Four field experiments meet at the polished wooden bar of their neighborhood coffee shop.

“Y’all do not look like the bright and energetic agents of evidence-based policy making that I am used to seeing each morning. What’s up?” The barista climbs down from dusting the sign hanging over the rows of coffee cups and tea pots lining the wall behind the bar and turns to the customers. The sign says, “No Rules of Thumb.”

“We are block randomized today,” grumps the first experiment.

“Randomizing treatment assignment within pre-defined strata or blocks was supposed to make our findings more precise without adding any more complications to our analyses,” sighs the second experiment.

“Yeah.” They said, “A block-randomized experiment is just a series of independent mini-experiments. And, of course, we know how to estimate treatment effects and standard errors for one experiment, but now we can’t agree on how to combine our estimates across more than one block,” explains the third.

“And it just doesn’t matter how we estimate our effects. We should just always use fixed-effects,” grumbles the fourth.

“No! That could be a big problem!” The first experiment almost jumps out of the chair.

“Hey!,” the barista blasts a bit of steam from the steam wand and holds up a hand to pause the conflict. “Aren’t block randomized experiments just series of small independent experiments? Within each block you should be able to estimate the ATE and SE, right? And you just need to combine those all together somehow, right? So shouldn’t it be simple?”

“Ah,” the first experiment leans over to look at what the barista is doing. “Right. None of us has very small blocks — we each only have three blocks and we have more than 10 people in each block. So we can calculate randomization-justified ATEs and SEs within each block. But we are arguing about the weights. Say I found an effect of 5 in one block and 1 in another block. Should the overall effect just be a simple average that weights each block the same like (5+1)/2=3? What if the first block has 100 people and second block has 10 people? Shouldn’t the effect be (5 \(\times\) 100)/110 + (1 \(\times\) 10)/110 = 4.64?”

“So, you are saying that you should combine block-level estimates using the proportion of the total sample in the block as a weight?” the barista is pouring some new coffee beans into bowls set on two different digital scales. “That makes sense to me. Why don’t y’all just do that? You don’t want your overall effect to overrepresent what happened in the small block, right? You have a lot more information about the treatment effect in the bigger block and so that information should play a bigger role in the overall story of the experiment.”

“We should,” says the first experiment a bit grumpily, “After all, lots of previous literature and even fairly simple math tells us that this block-size weighted estimator is unbiased and other weights produce biased estimators. For example, we have been reading Gerber and Green (2012) (Chapter 3), the blog post, The trouble with ‘controlling for’ blocks, and the analytics in Humphreys (2009), which make exactly this argument.”

“By the way, what are you doing with the scales this morning? Usually you just start making our regular drink orders.” The second experiment is also looking at the scales, bowls, and beans.
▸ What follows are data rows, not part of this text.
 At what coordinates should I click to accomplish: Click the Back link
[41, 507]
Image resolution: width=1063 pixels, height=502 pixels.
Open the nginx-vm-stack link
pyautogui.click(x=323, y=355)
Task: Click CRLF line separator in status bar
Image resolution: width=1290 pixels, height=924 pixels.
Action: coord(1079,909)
“Oh. These are new beans. I know that a good espresso depends on striking a balance between bitter and sour. And, in general, with the beans I’m used to getting, I know that about 17 grams of beans ground at about level 2 and extracted at 9 psi for about 24 seconds makes a good double shot using this grinder and this machine and 40 percent humidity in the shop. But, since these are new beans, I have to explore the values of these variables a bit before deciding about the right balance. I’ll be back to pulling shots quickly tomorrow. Today, however, I need to make some test coffees that I may not sell in order to learn how to make good coffee with these beans. Just a sec, it will be noisy while I grind this.” With the newly ground beans in the portafilter, the barista puts a scale under a cup, zeros out the weight, touches the button on a timer, and flips the chrome switch on the espresso machine. “So, back to field experiments, why don’t you just use the idea that blocks with more information should contribute more to the estimate and get back to enjoying your day?”
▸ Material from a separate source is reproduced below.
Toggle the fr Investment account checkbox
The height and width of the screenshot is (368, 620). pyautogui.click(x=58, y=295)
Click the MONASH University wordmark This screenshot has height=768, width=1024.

“Well, that is kind of the problem,” says the second experiment a bit wearily, as if rehashing an old argument. “It is very expensive to do policy-relevant field experiments — so we might want to trade a little bit of bias for increases in precision. We also know that a different form of weighting that we call ‘precision-weighting’ is optimal from that perspective.¹”

“Can you explain the intuition behind the precision-weighting approach?” The third experiment gestures to the barista, “Meanwhile, I’m happy to help you test free espresso shots while you figure out your own procedure for this new batch of beans.”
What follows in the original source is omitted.